# saferith

The purpose of this package is to provide a version of arbitrary sized
arithmetic, in a safer (i.e. constant-time) way, for cryptography.

*This is experimental software, use at your own peril*.

# Assembly

This code reuses some assembly routines from Go's standard library,
inside of the `arith*.go`. These have been adjusted to remove some
non-constant-time codepaths, most of which aren't used anyways.

# Integrating with Go

Initially, this code was structured to be relatively straightforwardly
patched into Go's standard library. The idea would be to use the `arith*.go`
files already in Go's `math/big` package, and just add a `num.go` file.

Unfortunately, this approach doesn't seem to be possible, because of
`addVWlarge` and `subVWlarge`, which are two non-constant time routines.
These are jumped to inside of the assembly code in Go's `math/big` routines,
so using them would require intrusive modification, which rules out
this code living alongside `math/big`, and sharing its routines.

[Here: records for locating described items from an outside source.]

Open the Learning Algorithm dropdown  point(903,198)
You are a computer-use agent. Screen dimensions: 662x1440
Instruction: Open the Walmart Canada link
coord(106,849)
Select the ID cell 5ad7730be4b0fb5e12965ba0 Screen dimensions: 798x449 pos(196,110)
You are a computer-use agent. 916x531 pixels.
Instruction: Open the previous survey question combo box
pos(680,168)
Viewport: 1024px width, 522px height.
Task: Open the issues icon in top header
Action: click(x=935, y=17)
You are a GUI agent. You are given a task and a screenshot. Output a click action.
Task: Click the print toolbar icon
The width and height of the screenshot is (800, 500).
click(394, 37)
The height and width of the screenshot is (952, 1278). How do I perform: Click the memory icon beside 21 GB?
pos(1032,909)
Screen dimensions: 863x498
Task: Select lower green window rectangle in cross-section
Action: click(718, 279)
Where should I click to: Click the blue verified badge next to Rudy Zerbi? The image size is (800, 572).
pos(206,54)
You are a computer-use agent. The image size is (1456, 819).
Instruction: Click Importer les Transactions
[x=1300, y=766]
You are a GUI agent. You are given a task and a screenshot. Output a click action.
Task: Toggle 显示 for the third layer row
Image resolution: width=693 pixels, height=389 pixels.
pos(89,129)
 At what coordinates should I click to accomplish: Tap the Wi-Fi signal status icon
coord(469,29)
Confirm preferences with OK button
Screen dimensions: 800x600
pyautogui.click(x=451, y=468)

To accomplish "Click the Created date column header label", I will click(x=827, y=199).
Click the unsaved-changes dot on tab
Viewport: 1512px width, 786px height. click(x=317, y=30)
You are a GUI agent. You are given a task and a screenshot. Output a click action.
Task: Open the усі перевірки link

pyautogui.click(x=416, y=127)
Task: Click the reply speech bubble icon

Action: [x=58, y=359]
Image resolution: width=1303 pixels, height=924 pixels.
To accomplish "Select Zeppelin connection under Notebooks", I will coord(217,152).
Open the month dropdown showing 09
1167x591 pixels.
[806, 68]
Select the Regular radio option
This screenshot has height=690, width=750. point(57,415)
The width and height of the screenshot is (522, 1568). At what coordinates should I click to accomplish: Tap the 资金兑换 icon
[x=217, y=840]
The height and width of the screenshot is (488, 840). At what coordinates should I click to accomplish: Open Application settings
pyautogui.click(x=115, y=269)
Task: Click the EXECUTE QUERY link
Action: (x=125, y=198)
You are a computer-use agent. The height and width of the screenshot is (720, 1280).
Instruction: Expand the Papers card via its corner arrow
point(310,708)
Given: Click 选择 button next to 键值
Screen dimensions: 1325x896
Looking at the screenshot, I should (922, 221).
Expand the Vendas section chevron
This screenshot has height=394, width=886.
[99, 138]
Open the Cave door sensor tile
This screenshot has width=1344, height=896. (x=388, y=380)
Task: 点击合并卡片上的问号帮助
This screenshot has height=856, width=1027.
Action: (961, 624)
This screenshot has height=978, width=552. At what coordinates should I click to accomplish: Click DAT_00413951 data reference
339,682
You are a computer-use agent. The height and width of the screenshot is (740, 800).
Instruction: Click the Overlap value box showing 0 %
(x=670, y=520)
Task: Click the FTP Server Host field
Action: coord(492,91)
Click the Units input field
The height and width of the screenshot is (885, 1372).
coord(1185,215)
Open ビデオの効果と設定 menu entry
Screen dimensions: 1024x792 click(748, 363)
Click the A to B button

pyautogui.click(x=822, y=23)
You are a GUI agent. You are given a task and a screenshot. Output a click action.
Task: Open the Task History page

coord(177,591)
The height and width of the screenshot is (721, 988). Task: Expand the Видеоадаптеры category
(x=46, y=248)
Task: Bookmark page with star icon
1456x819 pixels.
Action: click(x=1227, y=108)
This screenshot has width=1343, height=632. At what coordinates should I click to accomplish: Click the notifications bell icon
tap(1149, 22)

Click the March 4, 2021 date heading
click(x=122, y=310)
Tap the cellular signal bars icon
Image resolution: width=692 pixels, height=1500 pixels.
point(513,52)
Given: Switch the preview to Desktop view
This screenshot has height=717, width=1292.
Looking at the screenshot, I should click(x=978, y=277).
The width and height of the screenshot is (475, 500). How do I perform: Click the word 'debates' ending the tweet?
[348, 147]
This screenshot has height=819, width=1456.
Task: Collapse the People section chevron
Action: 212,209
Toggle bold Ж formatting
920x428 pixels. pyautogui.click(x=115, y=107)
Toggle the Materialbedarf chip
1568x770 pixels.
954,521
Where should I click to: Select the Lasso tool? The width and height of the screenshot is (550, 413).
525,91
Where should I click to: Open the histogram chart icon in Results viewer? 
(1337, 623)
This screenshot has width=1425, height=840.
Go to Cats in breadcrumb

## Merging things upstream

The easiest path towards merging this work upstream, in all likelihood,
is having this package live in `crypto`, and duplicating some of
the assembly code as necessary.

The rationale here is that `math/big`'s needs will inevitably lead to situations
like this, where a routine is tempted to bail towards a non-constant time
variant for large or special inputs. Ultimately, having this code live
in `crypto` is much more likely to allow us to ensure its integrity.
It would also allow us to add assembly specifically tailored for
our operations, such as conditional addition, and things like that.

# Benchmarks

Run with assembly routines:

```
go test -bench=.
```

Run with pure Go code:

```
go test -bench=. -tags math_big_pure_go
```

# Licensing

The files `arith*.go` come from Go's standard library, and are licensed under
a BSD license in `LICENSE_go`. The rest of the code is under an MIT license.